Most structural change occurred at supply centers. Buying commands in Philadelphia, Columbus and Richmond had recently shifted from a commodity to a weapons-system focus. BSM solidified this transition while dividing workforces into those who interacted with customers and those who interacted with vendors. As part of this reorientation, the supply centers consolidated 1,100 position descriptions into 179, affecting 5,000 people. As BSM expanded to additional supply chains, these 5,000 employees became 8,000.
BSM also introduced new positions at DLA Headquarters. On the recommendation of the Business Systems Modernization Steering Group, Navy Vice Adm. Keith W. Lippert, the agency’s 14th director, established national account managers – senior service integrators today – to conduct high-level planning with the military services. Likewise, DLA Logistics Operations organized its Business Modernization directorate into planning, order fulfillment, procurement, financial management and quality assurance divisions.

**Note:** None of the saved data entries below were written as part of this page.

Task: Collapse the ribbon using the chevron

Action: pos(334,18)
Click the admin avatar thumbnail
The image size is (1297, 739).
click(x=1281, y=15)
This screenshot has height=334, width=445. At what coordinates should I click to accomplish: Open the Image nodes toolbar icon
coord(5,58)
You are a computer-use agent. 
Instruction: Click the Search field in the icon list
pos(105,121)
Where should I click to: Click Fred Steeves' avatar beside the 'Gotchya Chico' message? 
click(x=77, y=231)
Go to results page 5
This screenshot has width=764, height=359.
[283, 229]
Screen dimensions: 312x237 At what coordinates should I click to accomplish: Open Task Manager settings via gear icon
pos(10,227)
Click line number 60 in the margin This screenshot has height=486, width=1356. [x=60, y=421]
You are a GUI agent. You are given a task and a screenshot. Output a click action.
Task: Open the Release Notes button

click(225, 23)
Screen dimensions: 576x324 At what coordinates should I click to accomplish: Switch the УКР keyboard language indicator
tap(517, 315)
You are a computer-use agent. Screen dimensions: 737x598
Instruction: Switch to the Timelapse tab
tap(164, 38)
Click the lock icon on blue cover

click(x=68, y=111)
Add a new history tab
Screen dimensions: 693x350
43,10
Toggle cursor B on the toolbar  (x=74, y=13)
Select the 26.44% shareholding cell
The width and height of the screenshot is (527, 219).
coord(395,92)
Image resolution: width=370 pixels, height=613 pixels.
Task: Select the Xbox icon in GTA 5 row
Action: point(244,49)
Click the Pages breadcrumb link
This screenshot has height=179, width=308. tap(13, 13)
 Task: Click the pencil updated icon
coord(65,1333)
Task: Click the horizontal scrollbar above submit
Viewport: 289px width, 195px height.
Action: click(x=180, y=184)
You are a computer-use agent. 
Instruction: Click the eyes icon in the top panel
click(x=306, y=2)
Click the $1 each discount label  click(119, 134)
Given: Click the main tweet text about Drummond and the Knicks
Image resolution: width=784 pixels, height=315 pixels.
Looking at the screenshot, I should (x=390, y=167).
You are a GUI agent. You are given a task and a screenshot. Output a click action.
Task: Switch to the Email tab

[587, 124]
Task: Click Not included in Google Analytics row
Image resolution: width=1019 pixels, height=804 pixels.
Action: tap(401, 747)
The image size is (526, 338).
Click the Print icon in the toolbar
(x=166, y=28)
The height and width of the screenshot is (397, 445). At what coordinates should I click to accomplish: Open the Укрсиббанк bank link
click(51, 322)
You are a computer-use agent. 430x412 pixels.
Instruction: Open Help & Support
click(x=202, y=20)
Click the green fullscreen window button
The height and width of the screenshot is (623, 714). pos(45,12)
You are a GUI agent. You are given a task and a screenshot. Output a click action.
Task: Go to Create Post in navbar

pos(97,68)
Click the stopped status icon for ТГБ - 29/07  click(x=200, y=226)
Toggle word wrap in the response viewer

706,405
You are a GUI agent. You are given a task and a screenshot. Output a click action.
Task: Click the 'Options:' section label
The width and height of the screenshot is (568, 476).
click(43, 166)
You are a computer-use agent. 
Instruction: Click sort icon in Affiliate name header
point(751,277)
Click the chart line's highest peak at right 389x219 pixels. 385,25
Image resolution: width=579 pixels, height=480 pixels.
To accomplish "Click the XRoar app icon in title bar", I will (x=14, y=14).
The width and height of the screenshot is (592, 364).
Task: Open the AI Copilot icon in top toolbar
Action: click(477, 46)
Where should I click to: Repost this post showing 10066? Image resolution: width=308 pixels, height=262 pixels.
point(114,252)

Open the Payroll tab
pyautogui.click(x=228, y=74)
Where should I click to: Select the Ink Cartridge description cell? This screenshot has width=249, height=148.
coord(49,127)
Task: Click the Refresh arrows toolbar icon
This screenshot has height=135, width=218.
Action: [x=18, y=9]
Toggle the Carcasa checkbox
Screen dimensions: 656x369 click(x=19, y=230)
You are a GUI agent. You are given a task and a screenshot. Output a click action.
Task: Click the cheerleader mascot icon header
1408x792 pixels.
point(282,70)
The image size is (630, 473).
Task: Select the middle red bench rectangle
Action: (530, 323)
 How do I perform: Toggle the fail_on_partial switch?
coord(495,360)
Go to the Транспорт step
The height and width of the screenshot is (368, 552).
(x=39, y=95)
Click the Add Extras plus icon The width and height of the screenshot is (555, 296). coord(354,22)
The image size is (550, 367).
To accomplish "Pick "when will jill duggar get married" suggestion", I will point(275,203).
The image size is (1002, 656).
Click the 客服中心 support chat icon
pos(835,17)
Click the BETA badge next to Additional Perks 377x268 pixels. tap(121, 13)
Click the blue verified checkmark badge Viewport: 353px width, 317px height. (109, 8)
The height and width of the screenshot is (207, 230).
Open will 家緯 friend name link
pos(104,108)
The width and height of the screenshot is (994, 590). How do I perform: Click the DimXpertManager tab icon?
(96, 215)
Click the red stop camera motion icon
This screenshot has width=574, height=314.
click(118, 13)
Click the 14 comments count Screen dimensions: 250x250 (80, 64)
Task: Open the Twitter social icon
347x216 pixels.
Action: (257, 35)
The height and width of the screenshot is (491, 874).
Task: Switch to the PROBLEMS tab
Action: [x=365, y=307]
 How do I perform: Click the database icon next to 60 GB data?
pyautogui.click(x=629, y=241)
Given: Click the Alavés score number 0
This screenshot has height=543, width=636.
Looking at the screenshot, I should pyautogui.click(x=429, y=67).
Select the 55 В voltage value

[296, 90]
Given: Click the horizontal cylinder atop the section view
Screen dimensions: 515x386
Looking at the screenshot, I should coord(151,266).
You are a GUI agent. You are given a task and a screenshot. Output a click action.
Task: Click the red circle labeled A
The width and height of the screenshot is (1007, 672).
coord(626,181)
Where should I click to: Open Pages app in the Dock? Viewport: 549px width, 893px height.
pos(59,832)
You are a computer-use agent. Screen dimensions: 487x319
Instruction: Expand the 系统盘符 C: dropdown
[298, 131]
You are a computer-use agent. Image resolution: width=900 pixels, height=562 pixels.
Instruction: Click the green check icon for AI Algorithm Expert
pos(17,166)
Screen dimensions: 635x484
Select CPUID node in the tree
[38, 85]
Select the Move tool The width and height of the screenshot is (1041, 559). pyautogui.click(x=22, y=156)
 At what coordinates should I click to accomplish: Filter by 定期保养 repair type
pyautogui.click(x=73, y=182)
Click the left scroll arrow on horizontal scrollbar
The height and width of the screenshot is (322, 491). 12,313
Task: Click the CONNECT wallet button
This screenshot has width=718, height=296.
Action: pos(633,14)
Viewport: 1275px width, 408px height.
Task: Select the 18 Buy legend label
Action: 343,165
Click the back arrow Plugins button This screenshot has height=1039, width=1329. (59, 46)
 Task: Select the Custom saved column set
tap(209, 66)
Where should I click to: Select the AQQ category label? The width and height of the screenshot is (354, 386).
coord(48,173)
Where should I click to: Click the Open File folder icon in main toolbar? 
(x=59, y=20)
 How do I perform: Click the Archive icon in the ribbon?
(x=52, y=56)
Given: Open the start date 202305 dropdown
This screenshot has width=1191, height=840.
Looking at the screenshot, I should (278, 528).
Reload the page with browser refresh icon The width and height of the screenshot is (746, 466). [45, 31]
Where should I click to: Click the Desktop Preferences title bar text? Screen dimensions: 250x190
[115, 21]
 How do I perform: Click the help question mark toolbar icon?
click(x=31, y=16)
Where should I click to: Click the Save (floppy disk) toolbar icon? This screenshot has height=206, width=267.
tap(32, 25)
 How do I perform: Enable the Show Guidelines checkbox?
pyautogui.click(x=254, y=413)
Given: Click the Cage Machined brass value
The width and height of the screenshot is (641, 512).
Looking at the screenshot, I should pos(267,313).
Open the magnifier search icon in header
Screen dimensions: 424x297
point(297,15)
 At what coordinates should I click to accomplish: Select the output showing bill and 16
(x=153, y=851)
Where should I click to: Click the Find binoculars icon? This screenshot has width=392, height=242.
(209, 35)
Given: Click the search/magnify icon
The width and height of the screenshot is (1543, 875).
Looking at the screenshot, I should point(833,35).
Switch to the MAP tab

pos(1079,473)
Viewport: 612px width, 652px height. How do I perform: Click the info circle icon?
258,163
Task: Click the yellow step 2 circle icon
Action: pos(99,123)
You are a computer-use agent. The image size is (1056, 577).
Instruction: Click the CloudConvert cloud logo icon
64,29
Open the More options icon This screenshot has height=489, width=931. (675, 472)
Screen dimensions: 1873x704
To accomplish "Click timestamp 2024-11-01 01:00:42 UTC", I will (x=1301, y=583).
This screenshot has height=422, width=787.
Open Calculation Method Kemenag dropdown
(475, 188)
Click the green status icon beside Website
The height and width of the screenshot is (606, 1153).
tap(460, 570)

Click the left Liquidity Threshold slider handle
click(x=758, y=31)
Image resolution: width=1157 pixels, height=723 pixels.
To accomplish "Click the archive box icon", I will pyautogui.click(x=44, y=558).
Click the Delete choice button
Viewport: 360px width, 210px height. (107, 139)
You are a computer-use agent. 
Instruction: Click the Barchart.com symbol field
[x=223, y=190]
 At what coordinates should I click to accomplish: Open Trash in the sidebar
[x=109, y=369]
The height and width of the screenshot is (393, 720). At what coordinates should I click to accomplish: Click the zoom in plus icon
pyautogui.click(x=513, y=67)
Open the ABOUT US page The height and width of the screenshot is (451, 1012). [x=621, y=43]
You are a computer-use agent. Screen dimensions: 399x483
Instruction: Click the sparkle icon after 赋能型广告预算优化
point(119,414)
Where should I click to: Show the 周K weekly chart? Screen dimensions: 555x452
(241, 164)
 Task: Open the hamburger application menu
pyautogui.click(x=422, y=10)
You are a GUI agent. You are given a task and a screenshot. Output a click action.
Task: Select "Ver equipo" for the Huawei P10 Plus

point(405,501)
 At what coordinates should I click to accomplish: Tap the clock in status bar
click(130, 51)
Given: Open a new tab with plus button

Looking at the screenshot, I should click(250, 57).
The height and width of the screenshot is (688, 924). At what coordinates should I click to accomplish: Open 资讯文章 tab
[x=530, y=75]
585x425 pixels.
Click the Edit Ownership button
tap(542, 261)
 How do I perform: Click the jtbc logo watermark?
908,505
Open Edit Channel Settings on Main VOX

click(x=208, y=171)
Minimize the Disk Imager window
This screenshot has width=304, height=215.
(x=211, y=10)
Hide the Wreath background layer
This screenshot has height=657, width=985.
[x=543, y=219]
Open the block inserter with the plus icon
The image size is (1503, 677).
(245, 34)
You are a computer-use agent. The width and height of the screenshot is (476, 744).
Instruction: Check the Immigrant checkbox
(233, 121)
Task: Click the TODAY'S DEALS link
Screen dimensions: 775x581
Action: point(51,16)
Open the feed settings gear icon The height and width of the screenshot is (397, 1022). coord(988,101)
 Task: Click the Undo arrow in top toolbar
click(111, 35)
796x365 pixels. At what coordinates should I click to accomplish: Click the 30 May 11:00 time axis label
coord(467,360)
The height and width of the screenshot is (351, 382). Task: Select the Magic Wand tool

A new philosophy underpinned these changes. Put simply, the agency stopped following process-focused models and started following outcome-orientated ones. More precisely, it switched from managing supplies to managing suppliers, mobilizing via inventory to mobilizing via industry, and making instantaneous buys to purchasing off long-term contracts.
Labor and philosophical changes were prerequisites for technological change. While DLA focused on restructuring supply centers, its systems integrator, Andersen Consulting, led teams through a product development process called waterfall. Although comprehensive, waterfall development allowed technology providers Systems Applications and Products and Manugistics to modify off-the-shelf products instead of designing new ones. While DLA had a unique mission, the planning, order fulfillment, procurement, and financial functions it wanted to automate were common.
Events outside DLA’s control continued to interrupt progress after the agency began replacing SAMMS. This time the problem was the collapse of Enron, which forced Andersen Consulting’s parent company, Arthur Andersen, to cease operations. While Andersen Consulting continued as an independent firm named Accenture, a gap developed in its support to the agency. DLA leaned on the Defense Information Systems Agency to get back on schedule.
Advised by DISA, the agency transferred items in stages. The initial, or “Go-Live,” stage kicked off July 2002 and covered 170,000 items, or 5% of DLA inventory. The second stage began November 2003 and focused on battle dress uniforms and subsistence. Combined, the two stages resulted in DLA procuring 1.9 million items with modern technology. To support the shift, 550 employees at Defense Supply Center Philadelphia switched to BSM jobs. The third and final stage began with a functionality release in August 2004. It covered another 1.9 million items. Although rollouts continued through December 2006 and the agency didn’t reach full operational capability for another seven months, 2005 was the year of transition – the first year in three decades that a hardware supply center procured items without SAMMS.
With BSM proving efficient, the agency received Office of Secretary of Defense permission to broaden the program. In an effort called Enterprise Business Systems, DLA developed enterprise resource planning systems for accounting, real property, electronic procurement, energy, stock positioning and procurement for the public sector. While this arrangement mirrors how the agency had expanded SAMMS, System Applications and Products ensured that all EBS programs communicated seamlessly with each other, something the agency’s initial management system had difficulty doing.
EBS has served as DLA’s management technology for longer than most employees have been with the agency. Today DLA finds itself where it was in the 1990s, with current systems second-tier but working well enough to hide the need for transition. The situation is different in at least one aspect, however. Whereas DLA leaders dithered over replacing SAMMS, their successors have resolved to retire EBS before the need to do so becomes imperative. While this eagerness can be attributed to foresight, DLA leaders also had foresight in the 1990s. What makes 2024 different is a comfort with technological change and the limited disruption expected from that change. Immersed in electronics, managers today are more amenable to replacing systems than they once were. Because the systems they are introducing require retraining, not reductions or reclassifications, employees more easily accept their necessity.